PROBLEM TO SOLVE:
Search the entries below for the word "click" and copy each line that has it.

EXTRACTED INFORMATION:
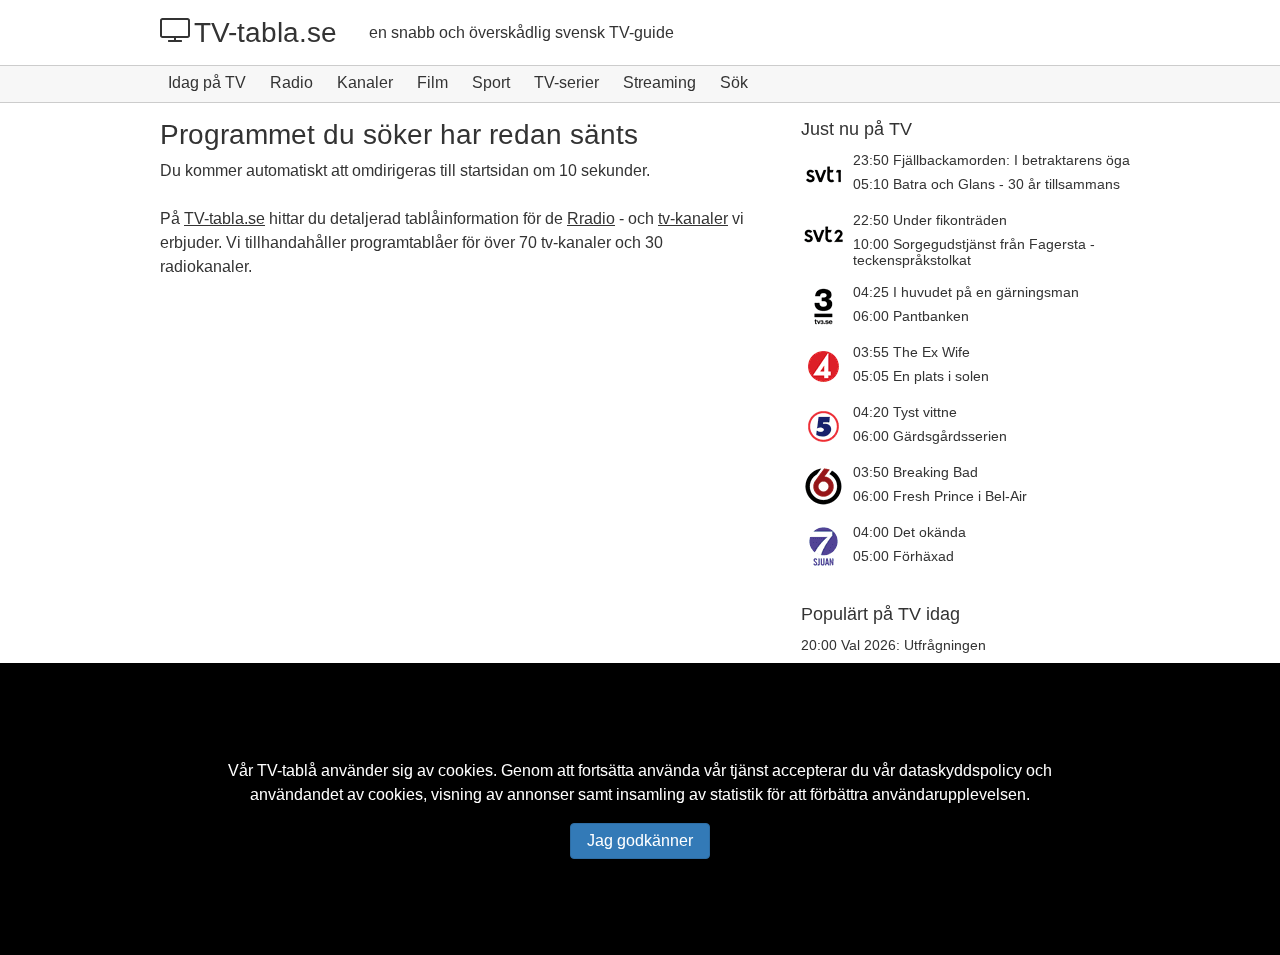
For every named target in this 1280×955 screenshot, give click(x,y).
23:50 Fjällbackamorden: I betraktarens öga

--

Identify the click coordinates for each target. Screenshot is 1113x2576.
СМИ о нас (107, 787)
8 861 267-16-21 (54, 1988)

ANSWER SECTION:
For every named target in this 1280×955 screenshot, give click(x,y).
Identify the click coordinates for each target. Screenshot is 1113x2576.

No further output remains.